Functions for subsampling datasets.

The functions featured in this module can be used to easily subsample either dHdl or u_nk datasets to give less correlated timeseries.

API Reference

alchemlyb.preprocessing.subsampling.slicing(df, lower=None, upper=None, step=None, force=False)

Subsample a DataFrame using simple slicing.

Parameters
  • df (DataFrame) – DataFrame to subsample.

  • lower (float) – Lower time to slice from.

  • upper (float) – Upper time to slice to (inclusive).

  • step (int) – Step between rows to slice by.

  • force (bool) – Ignore checks that DataFrame is in proper form for expected behavior.

Returns

df subsampled.

Return type

DataFrame

alchemlyb.preprocessing.subsampling.statistical_inefficiency(df, series=None, lower=None, upper=None, step=None, conservative=True, drop_duplicates=False, sort=False)

Subsample a DataFrame based on the calculated statistical inefficiency of a timeseries.

If series is None, then this function will behave the same as slicing().

Parameters
  • df (DataFrame) – DataFrame to subsample according statistical inefficiency of series.

  • series (Series) – Series to use for calculating statistical inefficiency. If None, no statistical inefficiency-based subsampling will be performed.

  • lower (float) – Lower bound to pre-slice series data from.

  • upper (float) – Upper bound to pre-slice series to (inclusive).

  • step (int) – Step between series items to pre-slice by.

  • conservative (bool) – True use ceil(statistical_inefficiency) to slice the data in uniform intervals (the default). False will sample at non-uniform intervals to closely match the (fractional) statistical_inefficieny, as implemented in pymbar.timeseries.subsampleCorrelatedData().
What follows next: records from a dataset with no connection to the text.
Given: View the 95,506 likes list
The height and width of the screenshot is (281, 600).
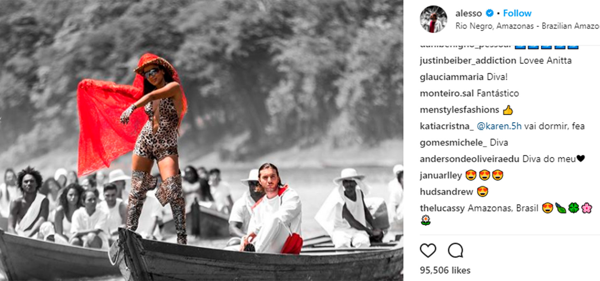Looking at the screenshot, I should coord(445,270).
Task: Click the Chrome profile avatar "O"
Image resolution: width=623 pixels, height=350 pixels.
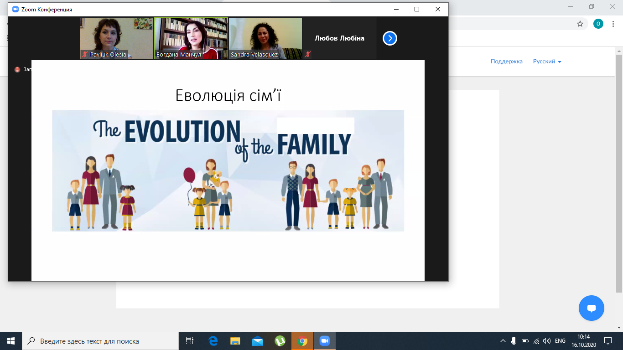Action: pyautogui.click(x=598, y=24)
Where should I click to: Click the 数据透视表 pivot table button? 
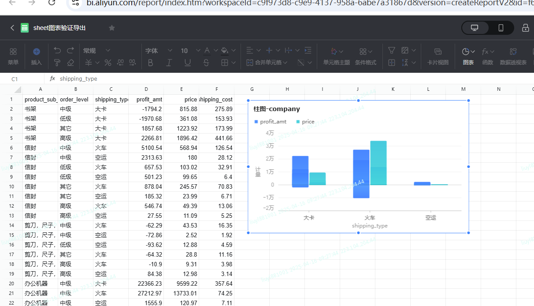coord(513,56)
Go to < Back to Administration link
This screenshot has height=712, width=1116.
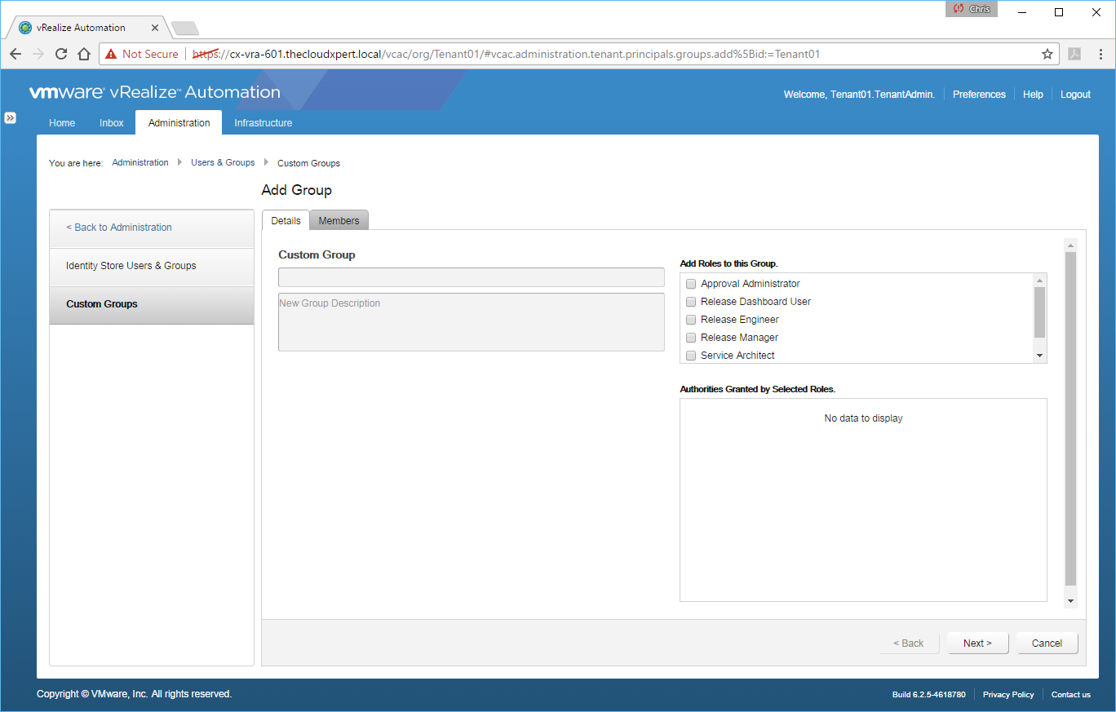click(119, 228)
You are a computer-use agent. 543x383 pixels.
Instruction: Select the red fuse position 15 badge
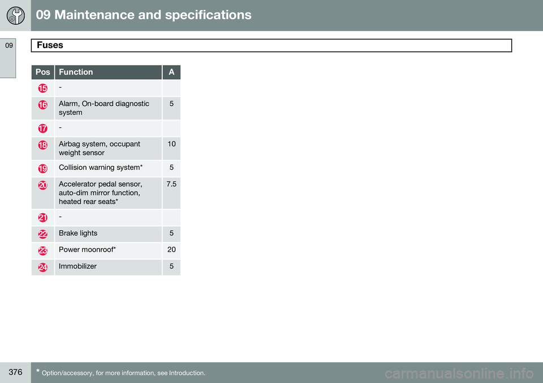(42, 88)
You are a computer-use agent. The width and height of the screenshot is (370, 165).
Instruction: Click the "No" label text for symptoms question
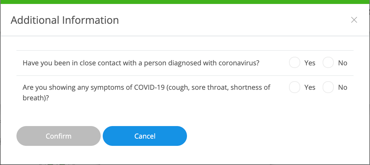point(342,87)
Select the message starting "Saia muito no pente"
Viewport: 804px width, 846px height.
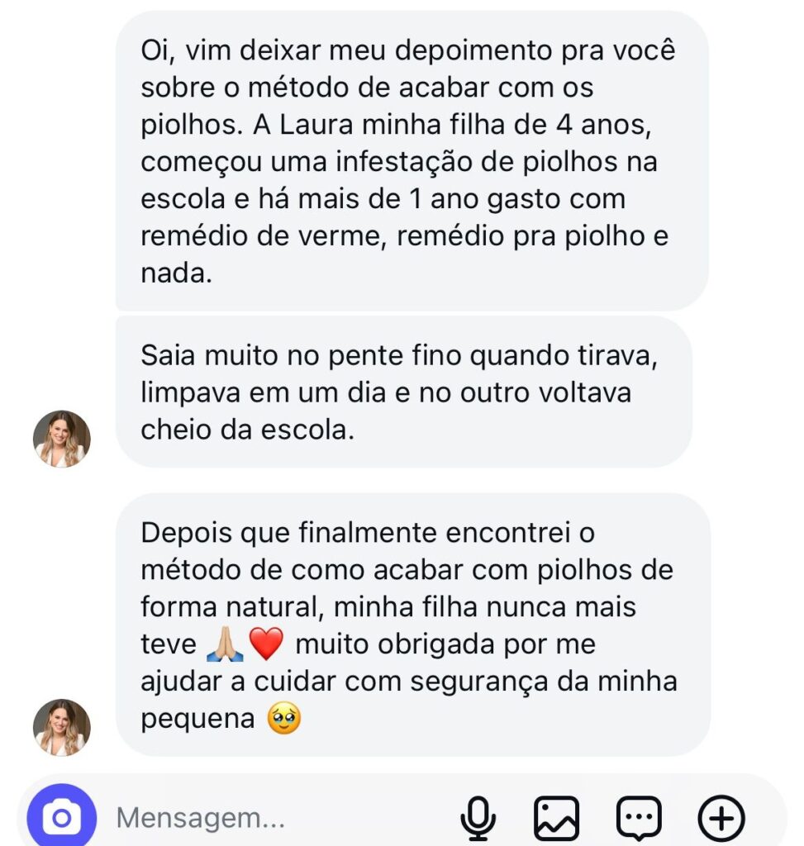point(402,392)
  • drop_duplicates (bool) – Drop the duplicated lines based on time.

  • sort (bool) – Sort the Dataframe based on the time column.

Returns

df subsampled according to subsampled series.

Return type

DataFrame

Warning

The series and the data to be sliced, df, need to have the same number of elements because the statistical inefficiency is calculated based on the index of the series (and not an associated time). At the moment there is no automatic conversion from a time to an index.

Note

For a non-integer statistical ineffciency \(g\), the default value conservative=True will provide _fewer_ data points than allowed by \(g\) and thus error estimates will be _higher_. For large numbers of data points and converged free energies, the choice should not make a difference. For small numbers of data points, conservative=True decreases a false sense of accuracy and is deemed the more careful and conservative approach.
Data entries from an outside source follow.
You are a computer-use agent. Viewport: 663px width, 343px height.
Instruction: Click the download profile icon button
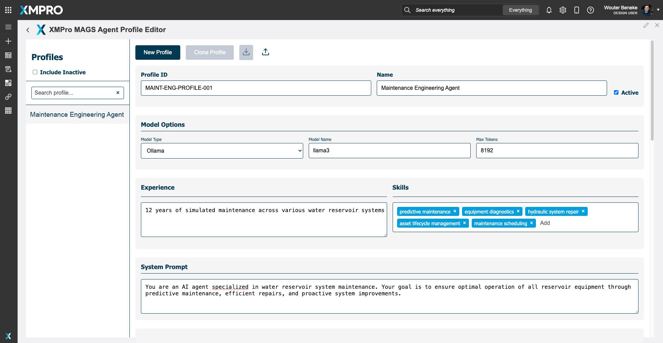pos(246,52)
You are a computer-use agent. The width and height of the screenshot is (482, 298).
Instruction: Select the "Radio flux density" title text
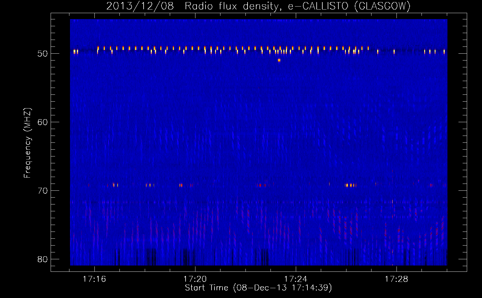[x=231, y=6]
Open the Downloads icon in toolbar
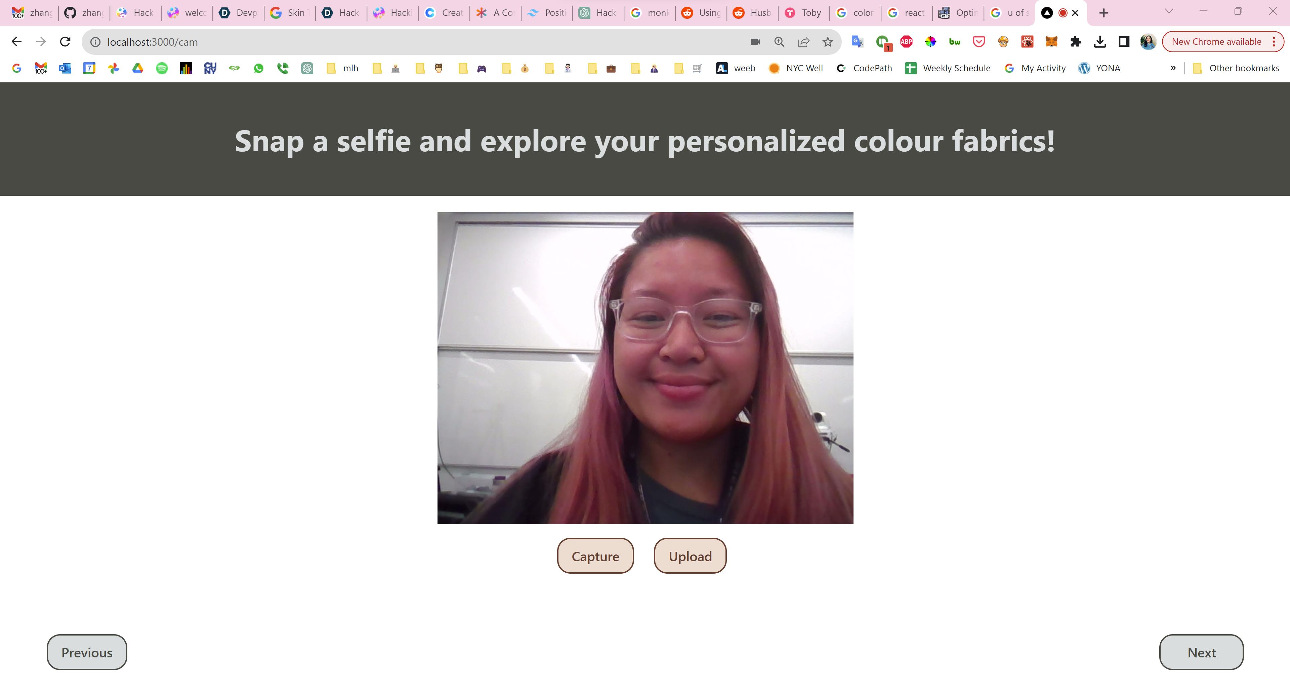This screenshot has width=1290, height=690. tap(1100, 42)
Changed in version 0.2.0: The conservative keyword was added and the method is now using pymbar.timeseries.statisticalInefficiency(); previously, the statistical inefficiency was _rounded_ (instead of ceil()) and thus one could end up with correlated data.

alchemlyb.preprocessing.subsampling.equilibrium_detection(df, series=None, lower=None, upper=None, step=None)

Subsample a DataFrame using automated equilibrium detection on a timeseries.

If series is None, then this function will behave the same as slicing().

Parameters
  • df (DataFrame) – DataFrame to subsample according to equilibrium detection on series.

  • series (Series) – Series to detect equilibration on. If None, no equilibrium detection-based subsampling will be performed.

  • lower (float) – Lower bound to pre-slice series data from.

  • upper (float) – Upper bound to pre-slice series to (inclusive).

  • step (int) – Step between series items to pre-slice by.

Returns

df subsampled according to subsampled series.

Return type

DataFrame

See also

pymbar.timeseries.detectEquilibration

detailed background